**INFORMATION**
※ ※ ※
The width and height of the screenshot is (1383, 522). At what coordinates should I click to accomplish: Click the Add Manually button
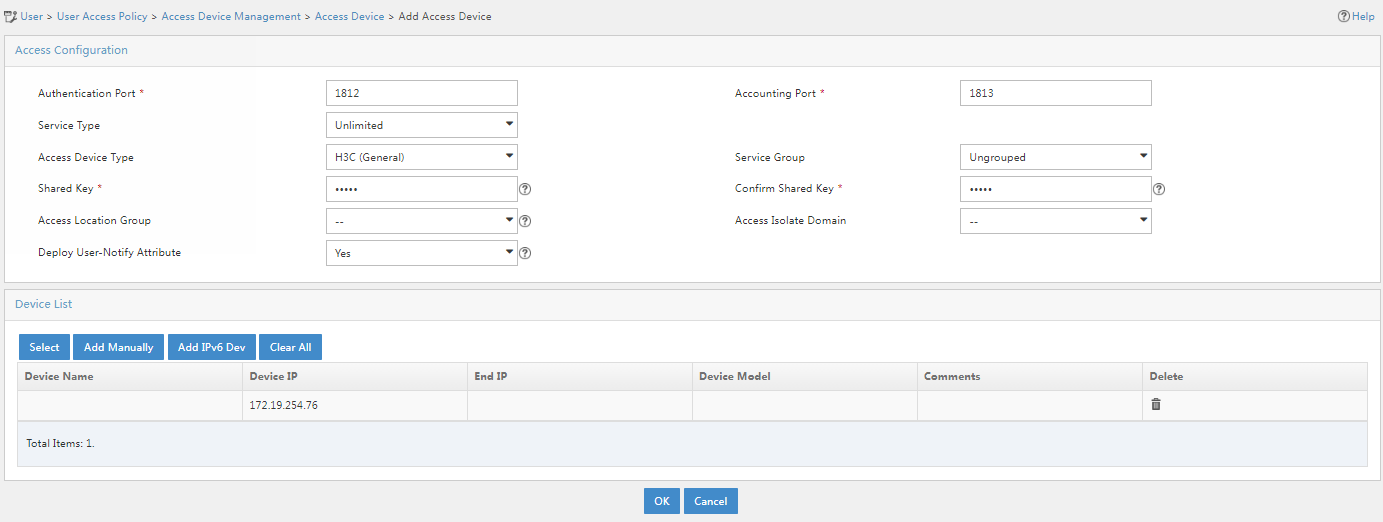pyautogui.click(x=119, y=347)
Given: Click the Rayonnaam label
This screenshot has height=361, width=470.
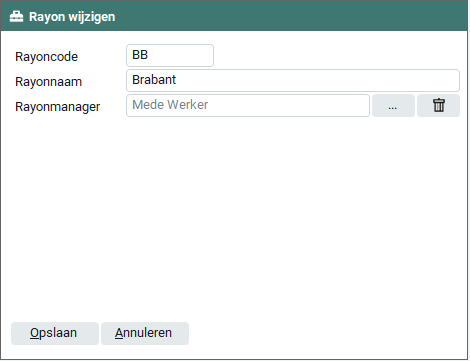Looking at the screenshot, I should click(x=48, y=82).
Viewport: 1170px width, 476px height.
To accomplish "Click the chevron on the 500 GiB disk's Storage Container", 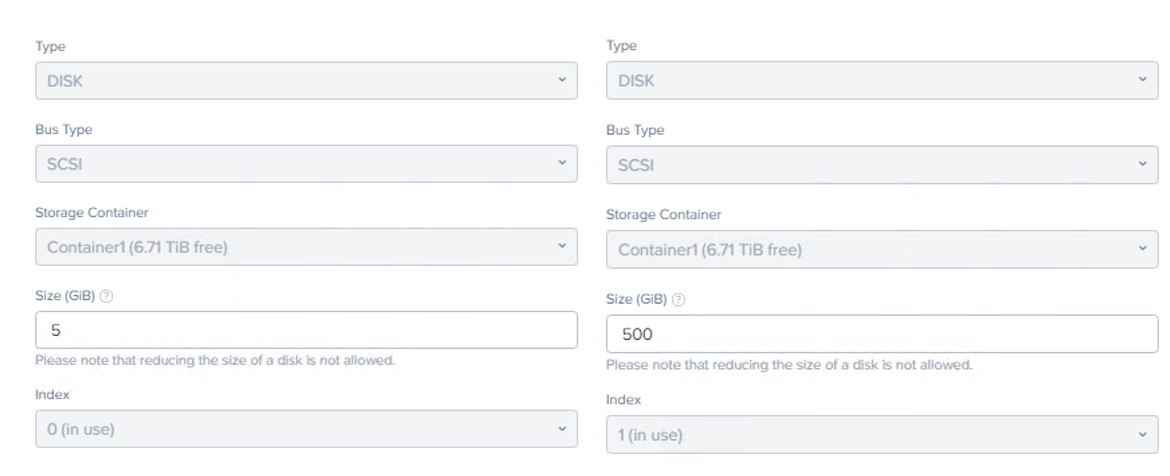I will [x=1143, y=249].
※ ※ ※
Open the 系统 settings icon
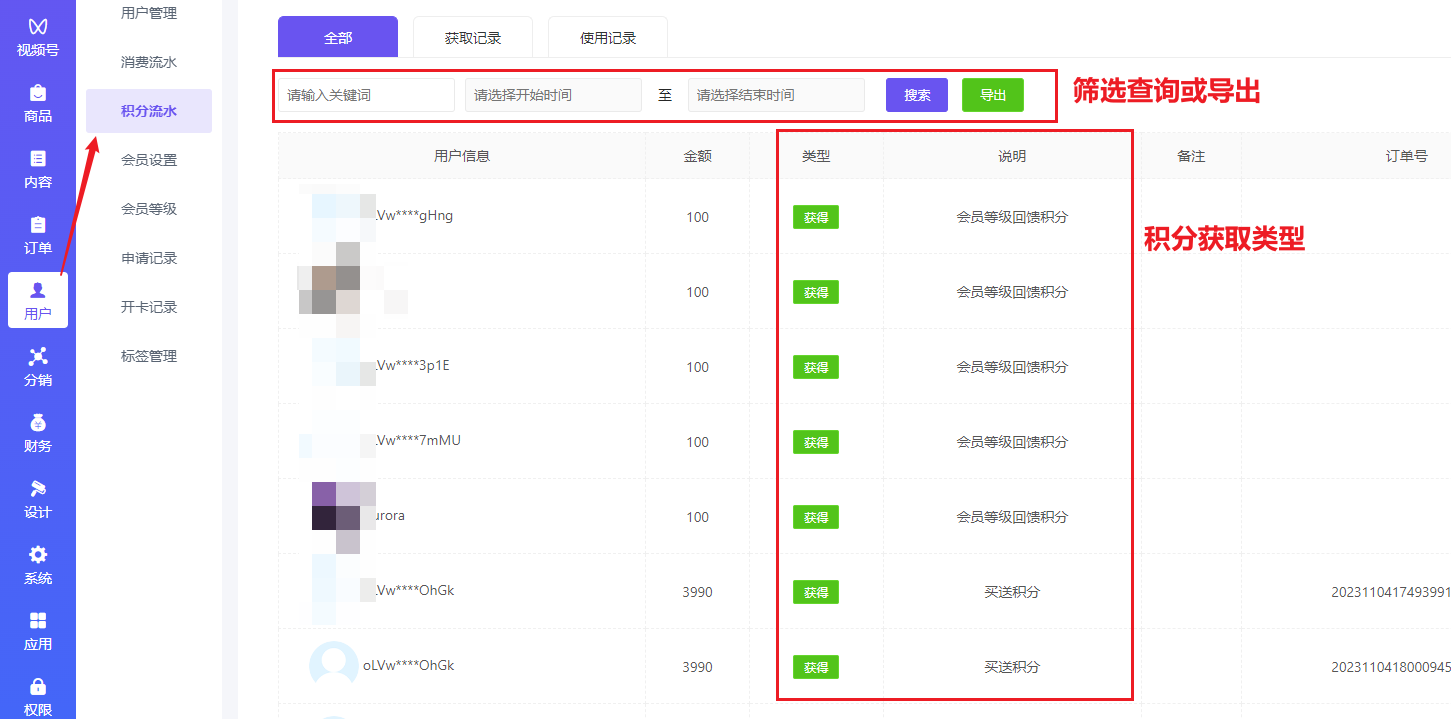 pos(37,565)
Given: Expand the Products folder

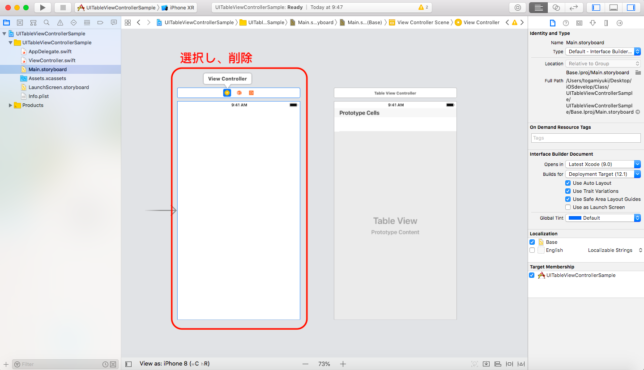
※ ※ ※
**TASK DESCRIPTION**
Give the number of lines in the records above in which the word "Given" appears. Include no other text.

**YOUR SOLUTION**
2